Vanessa Banks* had unprotected sex. When the sophomore marketing major had vaginal bleeding due to intercourse, she went to Health Services for an examination, where she was also tested for the gonorrhea and chlamydia.
The doctor used a pap smear-like method to obtain a specimen. Luckily, Banks tested negative for both sexually transmitted diseases (STDs).
“Because contraceptives and testing are out there we [young people] have inflated views that everyone is safe,” said Banks.
She admits, though, this view is unsafe to hold.
According to the American Social Health Association two-thirds of all STDs occur in people 25 years old or younger, and a hub for these STDs is the college campus.
Temple University Health Educator Kristin Swoszowski-Tran said there are three classes of STDs including bacterial, viral and parasitic. Bacterial STDs include chlamydia, chancroid, and gonorrhea, viral STDs include HIV/AIDS and parasitic STDs include crabs and scabies.
Swoszowski-Tran said the most widespread infection of college campuses is chlamydia.
“What’s spooky about chlamydia is that about 80 percent of women show no symptoms,” she commented.
A common misconception is that having an annual pap smear will test for all diseases.

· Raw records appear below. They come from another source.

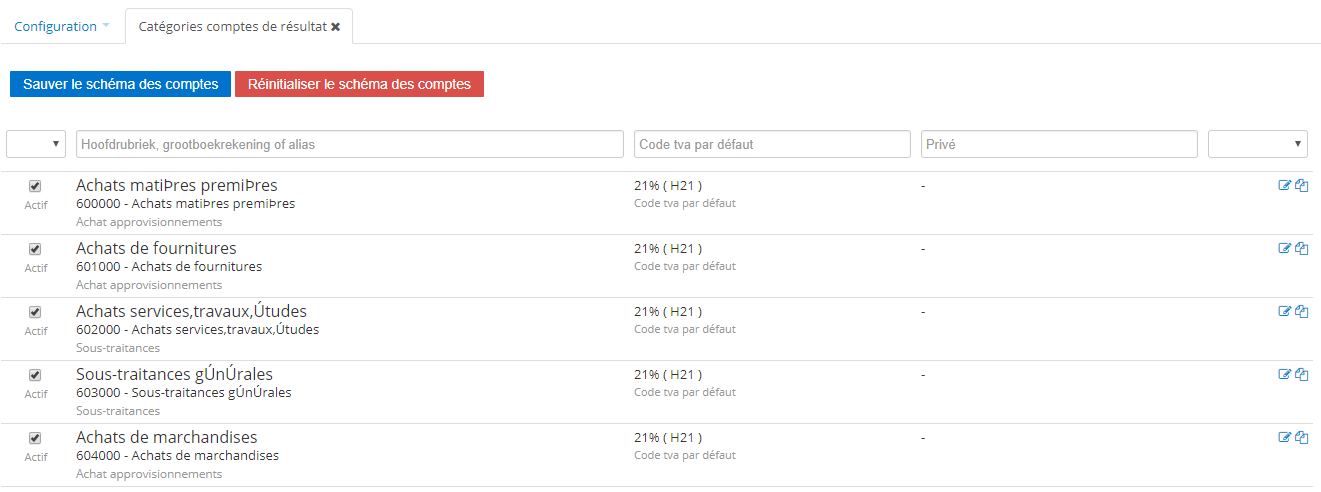Viewport: 1321px width, 492px height.
Task: Copy the Achats matières premières row
Action: (x=1302, y=185)
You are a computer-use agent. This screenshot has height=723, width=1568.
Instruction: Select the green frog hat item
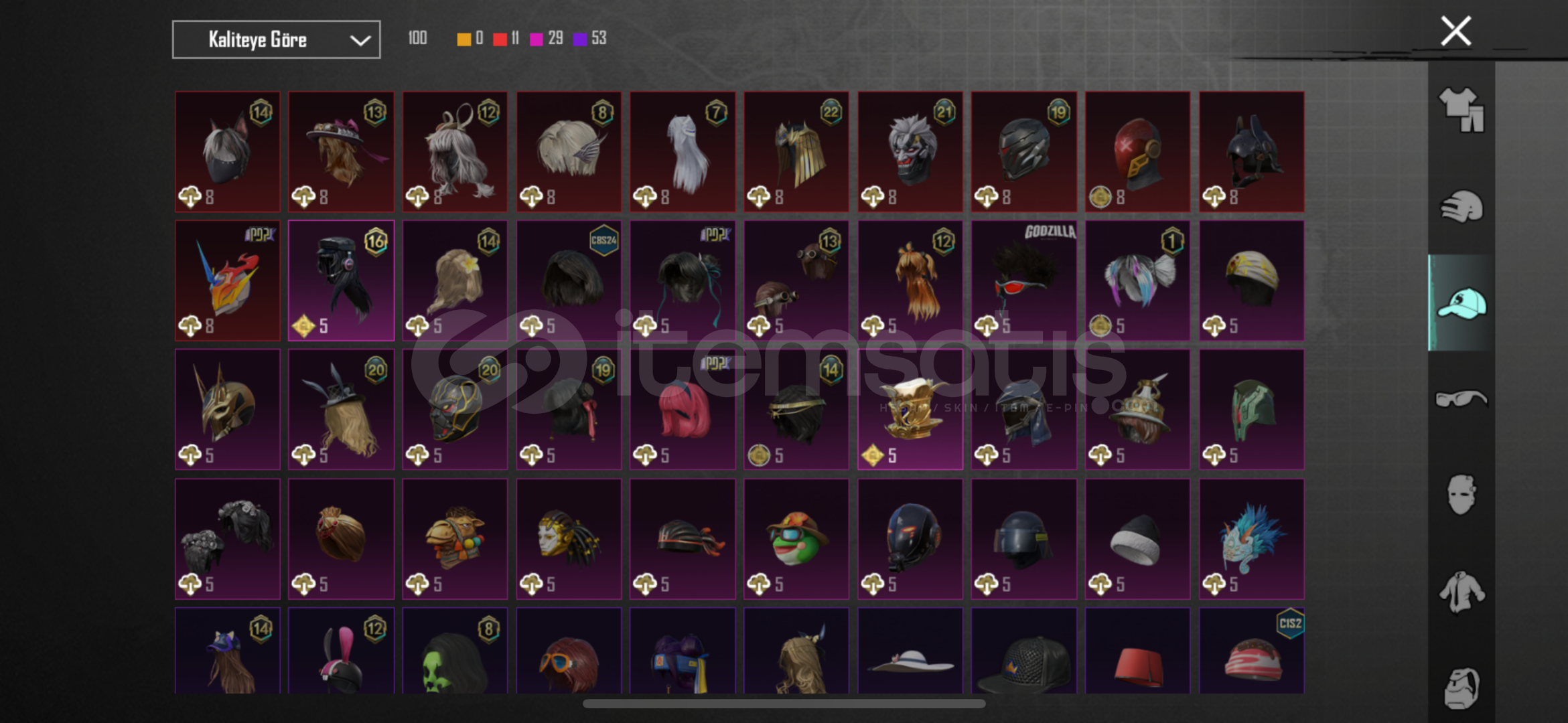(796, 539)
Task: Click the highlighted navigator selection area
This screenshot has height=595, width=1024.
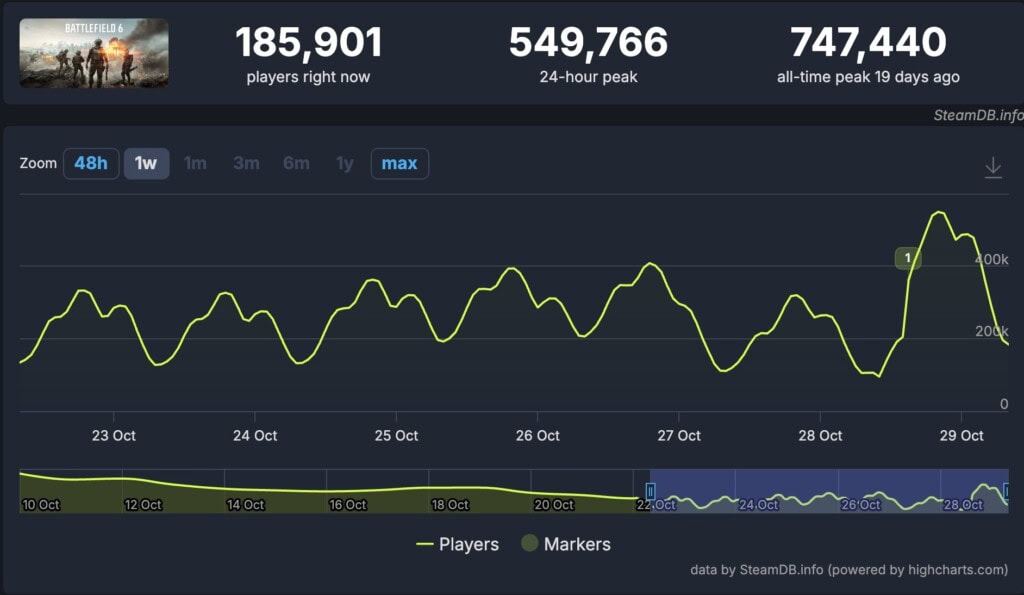Action: pos(828,491)
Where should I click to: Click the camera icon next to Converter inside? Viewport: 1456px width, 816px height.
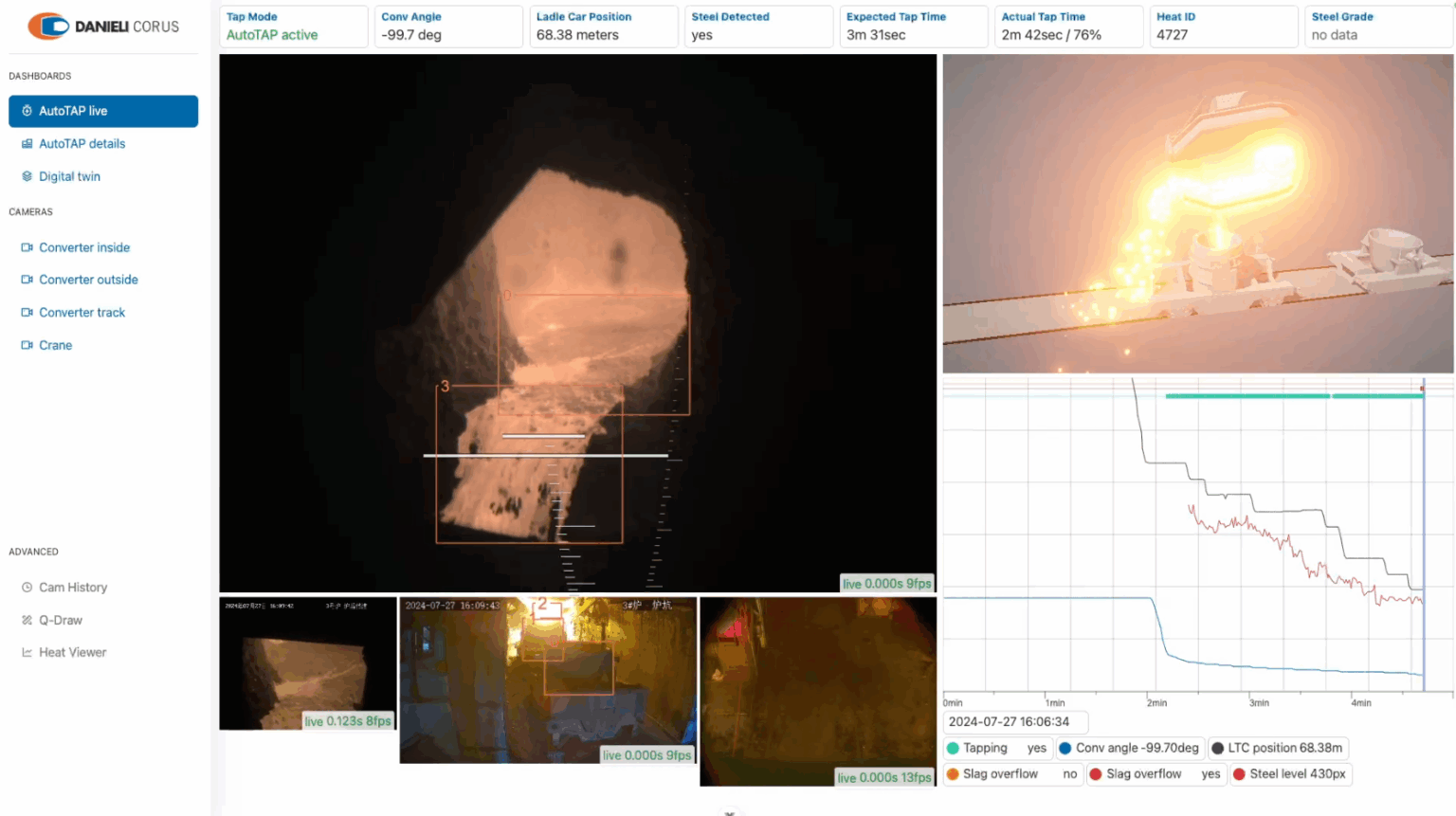point(27,247)
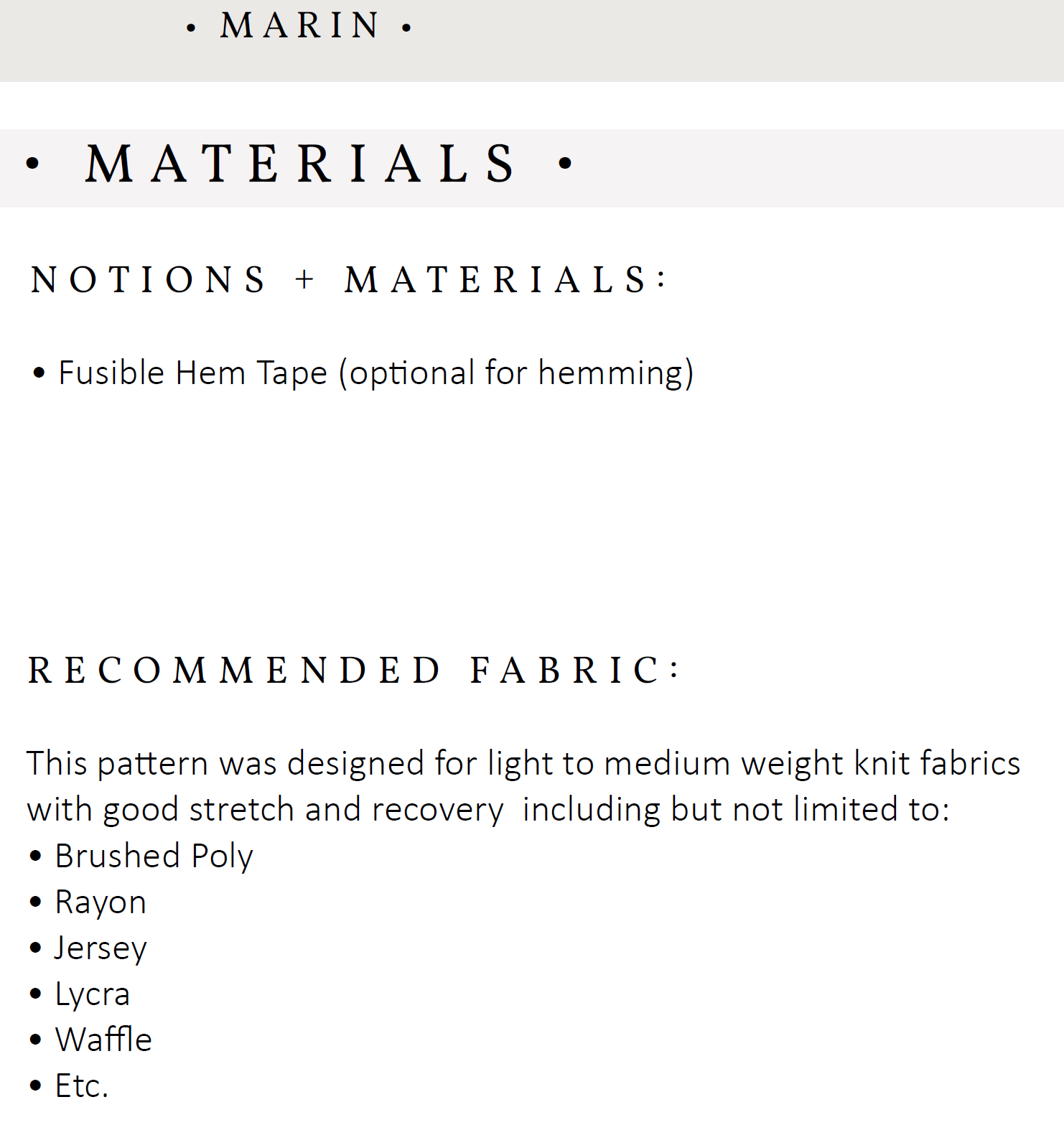Viewport: 1064px width, 1125px height.
Task: Click the "(optional for hemming)" note
Action: 515,373
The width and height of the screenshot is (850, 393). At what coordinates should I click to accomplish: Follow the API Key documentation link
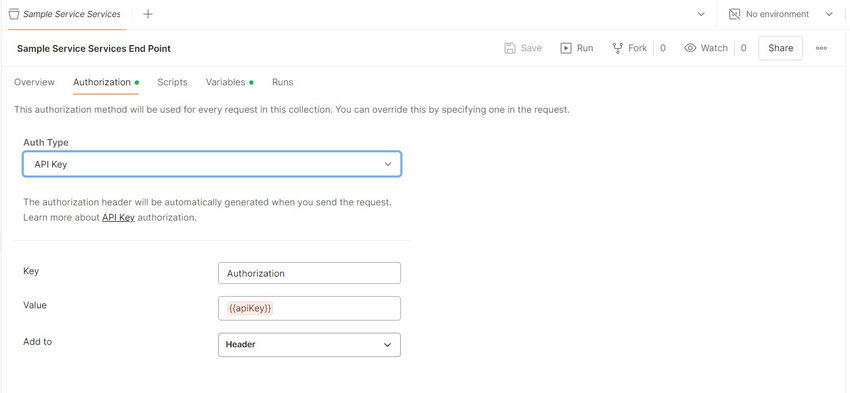[x=118, y=218]
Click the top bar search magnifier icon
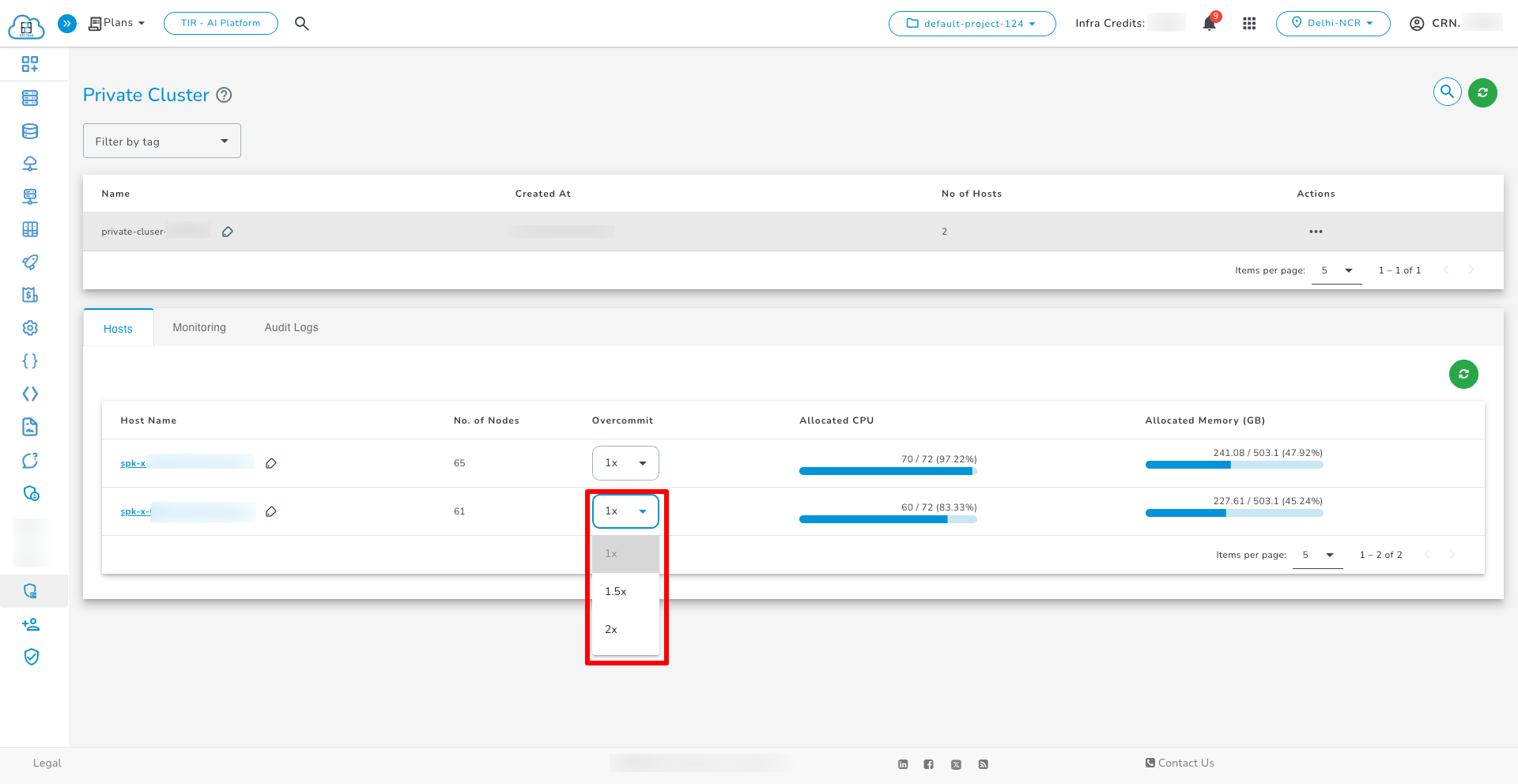 [x=301, y=24]
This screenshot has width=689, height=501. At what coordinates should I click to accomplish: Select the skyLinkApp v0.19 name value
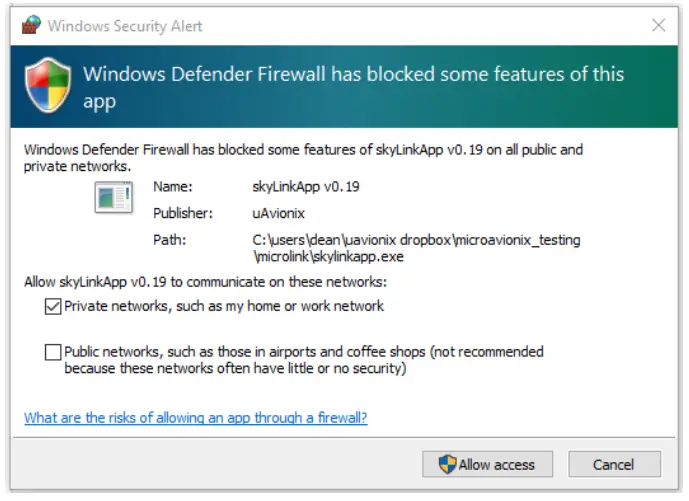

While an annual pelvic exam includes a test for gonorrhea and chlamydia, specific cultures must be taken for other infections.
“There is no magic STD test,” she said.
Pleased with the level of awareness surrounding STDs and protection, Swoszowski-Tran believes, “it is getting easier and more acceptable to talk about condoms.”
She cautioned, though, “aside from abstinence, condoms are the most effective tools that we have in helping to prevent STDs, but they do not cover the entire body.”
It is possible to contract herpes and genital warts through skin-to-skin contact in areas that condoms cannot protect.
Bino*, a sophomore finance major, said he had unprotected sex and was tested for hepatitis, HIV and syphilis.
“The risk is not worth the natural feeling,” he said.
Bino encourages everyone to use protection, especially for “one-nighters” because “no matter how genuine or nice a person might seem you never know what he or she could be carrying.”
Health Services offers condoms and other forms of protection at low costs so “throw a rubber on,” urged Bino.